En dehors du Japon réel, finalement peu visité, restait aux gens de ma génération le Japon des « mangas ». Je ne saurai que conseiller aux novices de découvrir l’extraordinaire maturité esthétique et thématique des films du studio Ghibli, comme Le Tombeau des Lucioles, et de ne pas s’en tenir à une jaquette « infantile » faussant le jeu du regard. Cette immersion dans le domaine d’une des productions cinématographiques les plus fortes de notre époque ne peut que conduire le regard à une élévation de sensibilité.
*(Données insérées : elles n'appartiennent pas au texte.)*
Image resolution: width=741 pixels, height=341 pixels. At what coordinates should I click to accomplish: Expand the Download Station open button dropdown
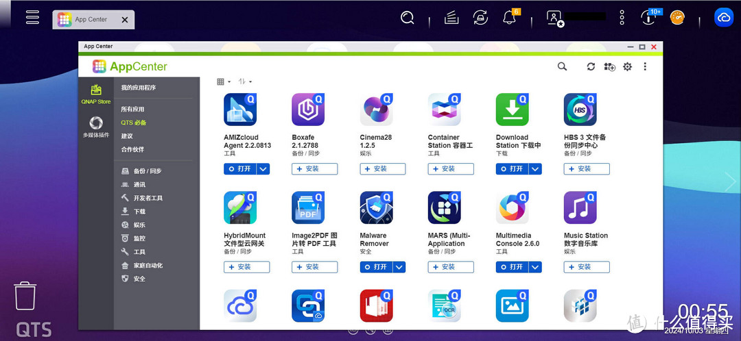pyautogui.click(x=535, y=168)
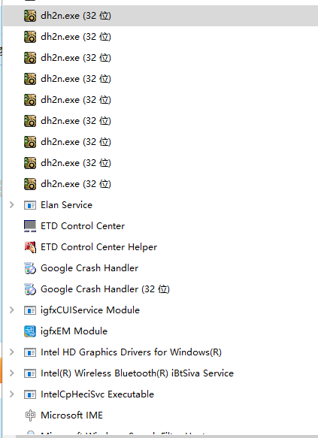Image resolution: width=318 pixels, height=438 pixels.
Task: Click the igfxEM Module icon
Action: point(30,331)
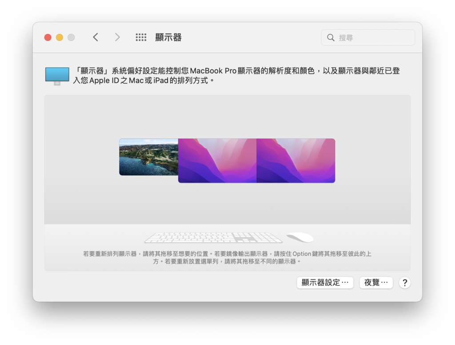Image resolution: width=455 pixels, height=345 pixels.
Task: Open the help via the question mark icon
Action: point(405,283)
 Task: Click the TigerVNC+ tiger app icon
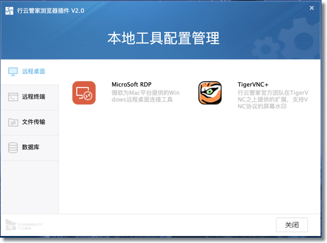[210, 93]
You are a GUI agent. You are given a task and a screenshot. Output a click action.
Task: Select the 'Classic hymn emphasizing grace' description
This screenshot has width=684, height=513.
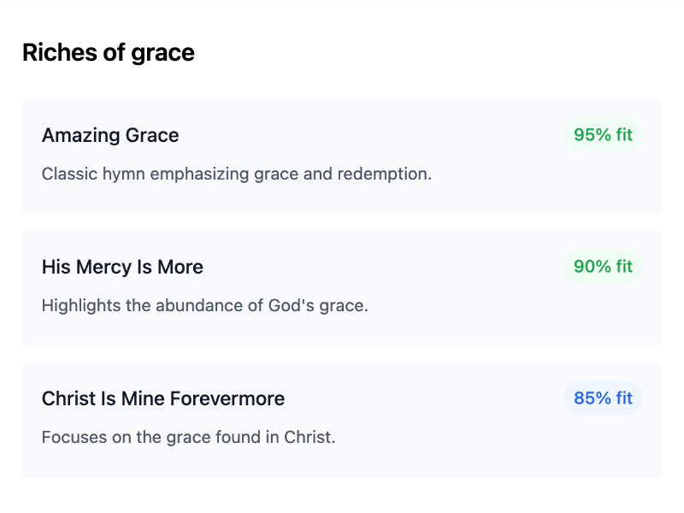[236, 174]

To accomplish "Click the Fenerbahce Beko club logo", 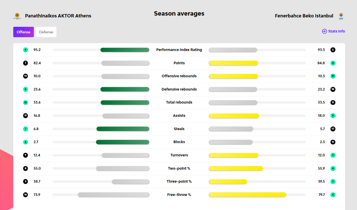I will (341, 16).
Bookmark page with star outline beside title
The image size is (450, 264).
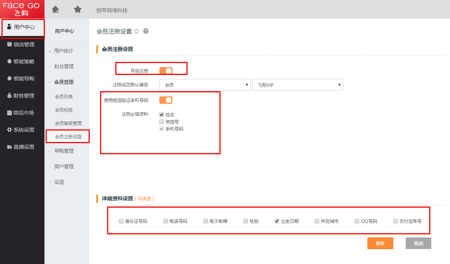click(136, 32)
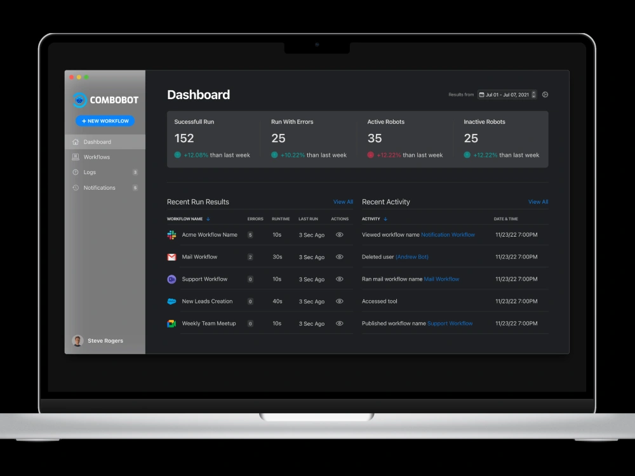Click the eye icon for Acme Workflow Name
635x476 pixels.
click(340, 235)
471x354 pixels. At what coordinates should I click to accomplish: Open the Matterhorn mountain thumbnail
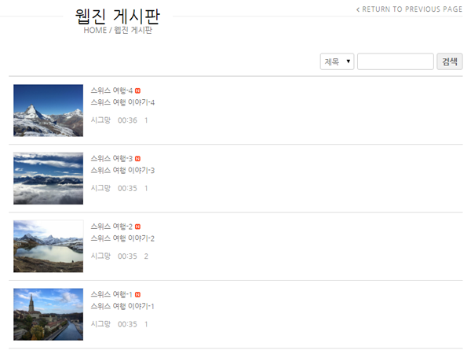[x=49, y=110]
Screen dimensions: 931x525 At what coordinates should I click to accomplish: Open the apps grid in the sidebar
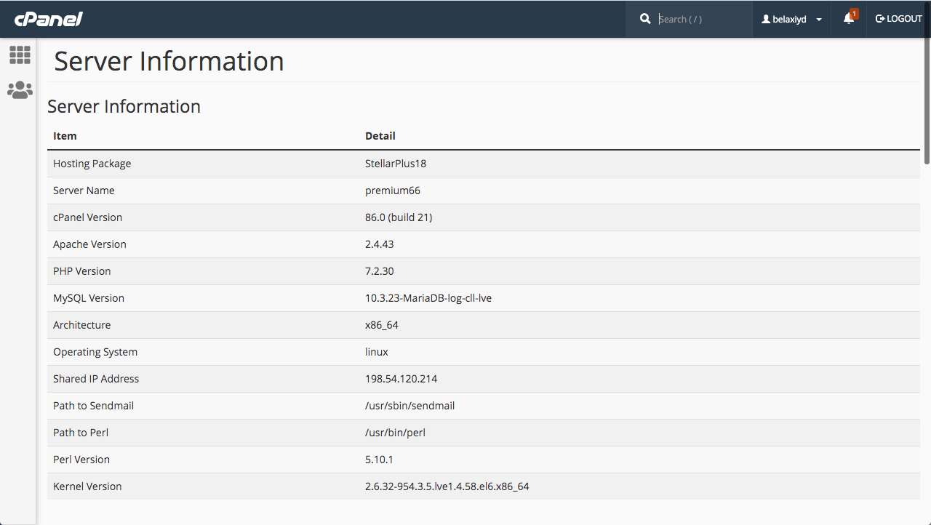20,55
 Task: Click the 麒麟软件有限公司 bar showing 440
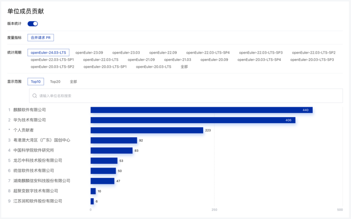tap(202, 110)
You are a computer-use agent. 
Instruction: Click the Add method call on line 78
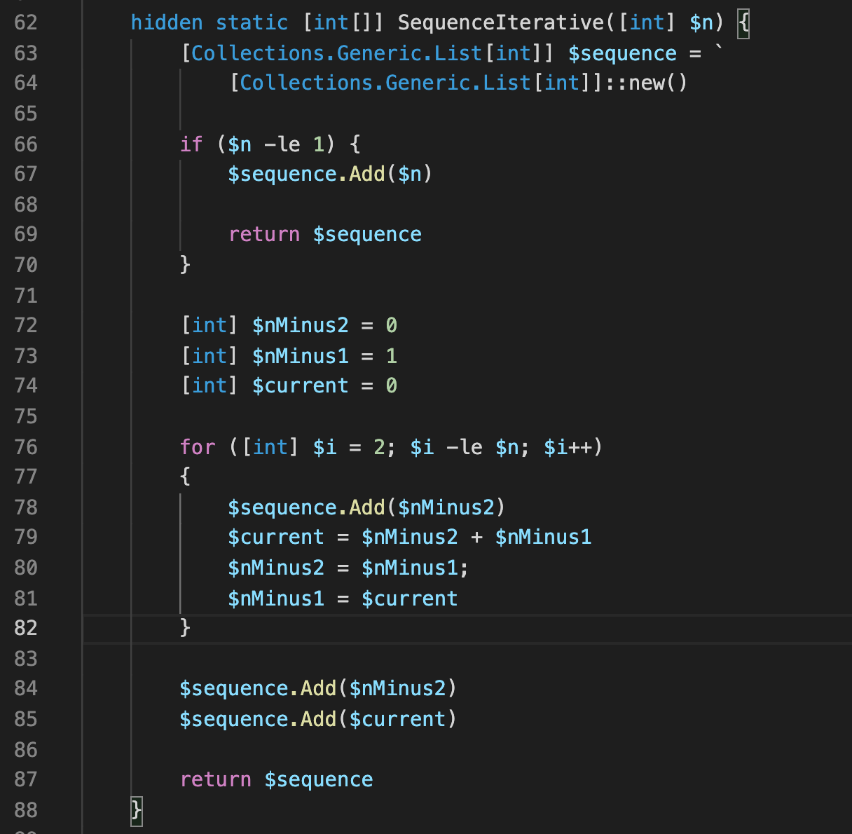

Les paysages extrêmement travaillés des productions Ghibli sont d’un raffinement de dessin, de couleurs, de nuances, qui les rendent vivant, réels, presque proustiens de réminiscence.
Hayao Miyazaki, l’un des fondateurs des studios Ghibli, né en 1941 à Tokyo, a, il y a longtemps, exprimé son antipathie pour le mode de vie nippon. La nature est omniprésente dans son œuvre. Admirateur des héros français de l’époque de l’aéropostale, il grandit en regardant une vieille photographie de prototype d’hydravion de combat italien. Ne supportant pas l’usage qui fut fait par les Japonais des avions durant la guerre, il dit : « Je n’aime pas les héros qui gagnent avec des armes, des ordinateurs, etc. Je préfère les héros qui l’emportent grâce à leurs efforts et leurs courages. »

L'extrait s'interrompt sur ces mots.